# TASK
Resume the passage on where knotted strings break, starting after its last sentence.
───── EXTRACT TO READ ─────
This is not a definitive answer to your query, but you might be interested in the model explored in the paper,

• "Localization of Breakage Points in Knotted Strings," Piotr Pieranski, Sandor Kasas, Giovanni Dietler, Jacques Dubochet, and Andrzej Stasiak, New Journal of Physics, vol. 3, June 2001, p. 1-13 (journal link).

They model a knot by a curve with points surrounded by hard spheres, akin to a polymer chain, and then obtain results somewhat in agreement with physical experiments. This image gives you a sense of their work:

In the case of knotted spaghetti, the breakage occurs at the position with high curvature at the entry to the knot. [...] Rock climbers and anglers know that a simple overhand knot tied on a mountaineering rope or a ﬁshing line weakens it substantially.
───── SUPPLIED DATA ─────
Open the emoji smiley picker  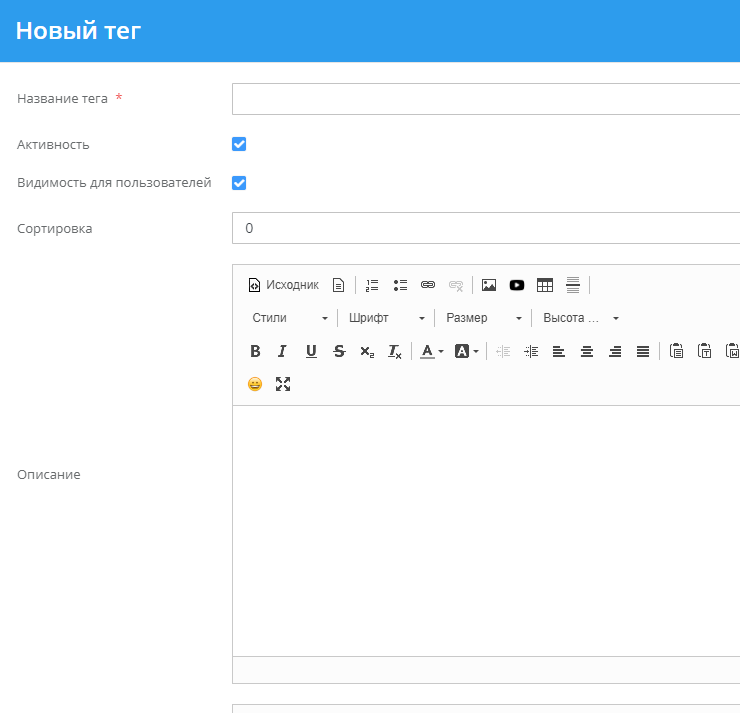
─────
# EXPECTED ANSWER
Two references that address friction (Ben Crowell's comment):

• Maddocks, J.H. and Keller, J. B., "Ropes in Equilibrium," SIAM J Appl. Math., 47 (1987), pp. 1185-1200. (Journal link).
Abstract. The mechanical equilibrium of a rope wrapped around a solid body or around another rope is investigated, with friction and tension being taken into account. Various examples are treated to illustrate the theory. Its application to knots and hitches is indicated.

• "An Introduction to the Theory of Hitches and Knots," Jeremy Stolarz, (PDF link).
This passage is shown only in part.